Prices of major commodities are reported on the attached spreadsheets. These prices are generally ‘unit values’ of imports and exports, that is, the total value of imports of a particular good divided by the quantity of the good imported and similarly for exports. Where feasible and appropriate, unit values for the United Kingdom, India, Russia, and the USA are included to show the global context in which trade was occurring.

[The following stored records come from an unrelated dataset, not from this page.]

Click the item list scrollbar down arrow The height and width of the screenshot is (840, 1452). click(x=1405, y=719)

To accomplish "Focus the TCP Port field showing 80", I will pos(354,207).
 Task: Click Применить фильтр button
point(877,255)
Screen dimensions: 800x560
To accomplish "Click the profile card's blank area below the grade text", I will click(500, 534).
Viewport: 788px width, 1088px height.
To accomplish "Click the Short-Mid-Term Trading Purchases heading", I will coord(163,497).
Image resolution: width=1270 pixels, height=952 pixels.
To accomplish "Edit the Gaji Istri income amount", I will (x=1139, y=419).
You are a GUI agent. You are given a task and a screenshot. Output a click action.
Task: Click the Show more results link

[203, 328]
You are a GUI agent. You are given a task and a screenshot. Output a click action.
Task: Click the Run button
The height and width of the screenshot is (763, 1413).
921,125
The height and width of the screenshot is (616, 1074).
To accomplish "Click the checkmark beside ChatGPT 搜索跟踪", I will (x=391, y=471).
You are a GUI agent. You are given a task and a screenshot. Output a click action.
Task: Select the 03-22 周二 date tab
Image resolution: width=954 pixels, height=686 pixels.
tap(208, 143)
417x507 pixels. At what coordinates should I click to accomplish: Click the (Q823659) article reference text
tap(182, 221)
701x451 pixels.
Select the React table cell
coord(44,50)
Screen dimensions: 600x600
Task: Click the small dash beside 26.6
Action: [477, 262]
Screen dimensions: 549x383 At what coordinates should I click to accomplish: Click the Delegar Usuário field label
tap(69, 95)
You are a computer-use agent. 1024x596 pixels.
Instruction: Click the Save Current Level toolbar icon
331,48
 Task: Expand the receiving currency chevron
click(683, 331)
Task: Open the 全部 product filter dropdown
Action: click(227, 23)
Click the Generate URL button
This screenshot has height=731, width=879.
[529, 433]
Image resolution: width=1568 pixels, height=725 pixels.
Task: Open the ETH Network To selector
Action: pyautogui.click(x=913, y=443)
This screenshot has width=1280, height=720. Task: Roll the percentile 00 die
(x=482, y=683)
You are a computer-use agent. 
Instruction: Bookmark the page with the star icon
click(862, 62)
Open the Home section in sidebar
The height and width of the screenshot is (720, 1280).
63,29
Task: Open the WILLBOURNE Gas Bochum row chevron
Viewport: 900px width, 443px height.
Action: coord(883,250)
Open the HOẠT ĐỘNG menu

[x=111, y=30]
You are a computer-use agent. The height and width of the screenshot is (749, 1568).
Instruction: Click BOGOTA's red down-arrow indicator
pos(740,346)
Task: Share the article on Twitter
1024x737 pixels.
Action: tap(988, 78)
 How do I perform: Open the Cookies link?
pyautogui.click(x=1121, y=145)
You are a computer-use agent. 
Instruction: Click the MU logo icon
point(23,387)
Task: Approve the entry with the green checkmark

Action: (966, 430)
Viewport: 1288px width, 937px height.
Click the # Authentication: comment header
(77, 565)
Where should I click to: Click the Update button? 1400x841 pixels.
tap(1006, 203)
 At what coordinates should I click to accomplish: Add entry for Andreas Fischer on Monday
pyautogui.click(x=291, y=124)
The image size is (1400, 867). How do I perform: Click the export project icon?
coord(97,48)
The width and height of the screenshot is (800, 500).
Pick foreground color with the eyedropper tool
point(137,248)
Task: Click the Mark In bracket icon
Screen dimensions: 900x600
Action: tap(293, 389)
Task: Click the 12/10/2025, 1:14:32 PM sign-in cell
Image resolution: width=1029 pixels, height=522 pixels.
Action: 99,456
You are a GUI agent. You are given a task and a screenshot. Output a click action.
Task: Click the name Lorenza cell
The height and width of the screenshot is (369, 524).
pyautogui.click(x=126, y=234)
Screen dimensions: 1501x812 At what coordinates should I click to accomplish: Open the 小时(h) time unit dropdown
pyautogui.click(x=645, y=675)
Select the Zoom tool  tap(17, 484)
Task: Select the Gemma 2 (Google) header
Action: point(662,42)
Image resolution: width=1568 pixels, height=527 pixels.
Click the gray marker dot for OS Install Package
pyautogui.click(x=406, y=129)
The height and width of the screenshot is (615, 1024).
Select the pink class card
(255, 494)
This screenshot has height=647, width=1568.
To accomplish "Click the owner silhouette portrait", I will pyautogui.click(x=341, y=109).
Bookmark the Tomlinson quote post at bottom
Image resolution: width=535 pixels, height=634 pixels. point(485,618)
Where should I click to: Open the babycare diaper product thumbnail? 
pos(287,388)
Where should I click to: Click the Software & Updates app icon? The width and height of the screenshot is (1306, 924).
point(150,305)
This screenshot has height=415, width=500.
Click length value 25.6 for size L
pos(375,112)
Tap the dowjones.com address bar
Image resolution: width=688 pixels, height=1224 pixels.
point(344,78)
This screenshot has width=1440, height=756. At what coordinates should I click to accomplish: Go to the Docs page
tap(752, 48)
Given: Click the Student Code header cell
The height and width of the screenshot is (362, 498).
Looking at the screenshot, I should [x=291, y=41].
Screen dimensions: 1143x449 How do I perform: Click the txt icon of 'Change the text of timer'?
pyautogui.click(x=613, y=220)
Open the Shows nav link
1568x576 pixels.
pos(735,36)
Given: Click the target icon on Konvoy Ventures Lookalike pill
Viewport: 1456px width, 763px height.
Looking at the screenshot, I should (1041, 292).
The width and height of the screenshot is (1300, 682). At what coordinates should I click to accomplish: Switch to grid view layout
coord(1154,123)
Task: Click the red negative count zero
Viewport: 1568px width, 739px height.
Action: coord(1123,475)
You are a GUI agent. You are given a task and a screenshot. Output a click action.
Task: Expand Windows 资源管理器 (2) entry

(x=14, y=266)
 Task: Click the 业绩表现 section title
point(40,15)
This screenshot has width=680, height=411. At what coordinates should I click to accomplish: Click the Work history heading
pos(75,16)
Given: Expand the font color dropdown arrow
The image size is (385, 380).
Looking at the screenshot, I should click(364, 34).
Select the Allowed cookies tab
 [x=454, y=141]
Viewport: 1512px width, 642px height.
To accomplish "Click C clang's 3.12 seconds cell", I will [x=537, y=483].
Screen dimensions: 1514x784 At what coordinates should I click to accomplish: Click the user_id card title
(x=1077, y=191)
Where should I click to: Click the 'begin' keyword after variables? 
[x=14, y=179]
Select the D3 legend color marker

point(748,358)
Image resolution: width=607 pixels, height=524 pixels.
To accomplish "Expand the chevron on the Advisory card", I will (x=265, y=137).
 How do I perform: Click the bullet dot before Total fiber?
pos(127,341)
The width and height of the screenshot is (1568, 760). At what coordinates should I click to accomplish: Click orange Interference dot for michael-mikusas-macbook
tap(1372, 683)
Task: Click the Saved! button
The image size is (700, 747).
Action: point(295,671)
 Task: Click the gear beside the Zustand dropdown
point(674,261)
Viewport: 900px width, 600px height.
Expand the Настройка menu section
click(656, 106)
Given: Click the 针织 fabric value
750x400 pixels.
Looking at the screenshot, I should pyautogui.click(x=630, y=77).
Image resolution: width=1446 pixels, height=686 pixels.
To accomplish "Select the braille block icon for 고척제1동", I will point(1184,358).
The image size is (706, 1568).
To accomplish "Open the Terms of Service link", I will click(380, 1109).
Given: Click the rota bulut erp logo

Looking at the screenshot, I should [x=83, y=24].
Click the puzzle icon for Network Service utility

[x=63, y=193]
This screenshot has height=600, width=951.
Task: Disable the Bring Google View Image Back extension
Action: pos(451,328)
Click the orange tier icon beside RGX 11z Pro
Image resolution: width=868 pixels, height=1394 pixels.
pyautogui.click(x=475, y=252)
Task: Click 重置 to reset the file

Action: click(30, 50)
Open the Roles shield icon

The ‘Imports and Exports’ spreadsheets show the total value of imports and exports into the customs districts of the Ottoman and Persian empires as well as total values for Egypt. In this section, details at the commodity level for these districts are reported. The ‘data (raw)’ tabs report the quantities and prices as recorded in the source. Often the prices were in local currency and the quantities were often in trade units like bags or cases. On the tabs of ‘Data adjusted,’ the prices are converted to pounds sterling and the quantities are expressed in British imperial units. The latter is possible since there were often standard weights or volumes for the trade units. However, there was also some variety in packing, so there was also some variation around the standard units. Hence, there is some room for error here.
Converting the quantities and prices into British units required many conversion factors. The spreadsheet on ‘Weights, Measures, and Money’ details the conversion factors we used and their sources.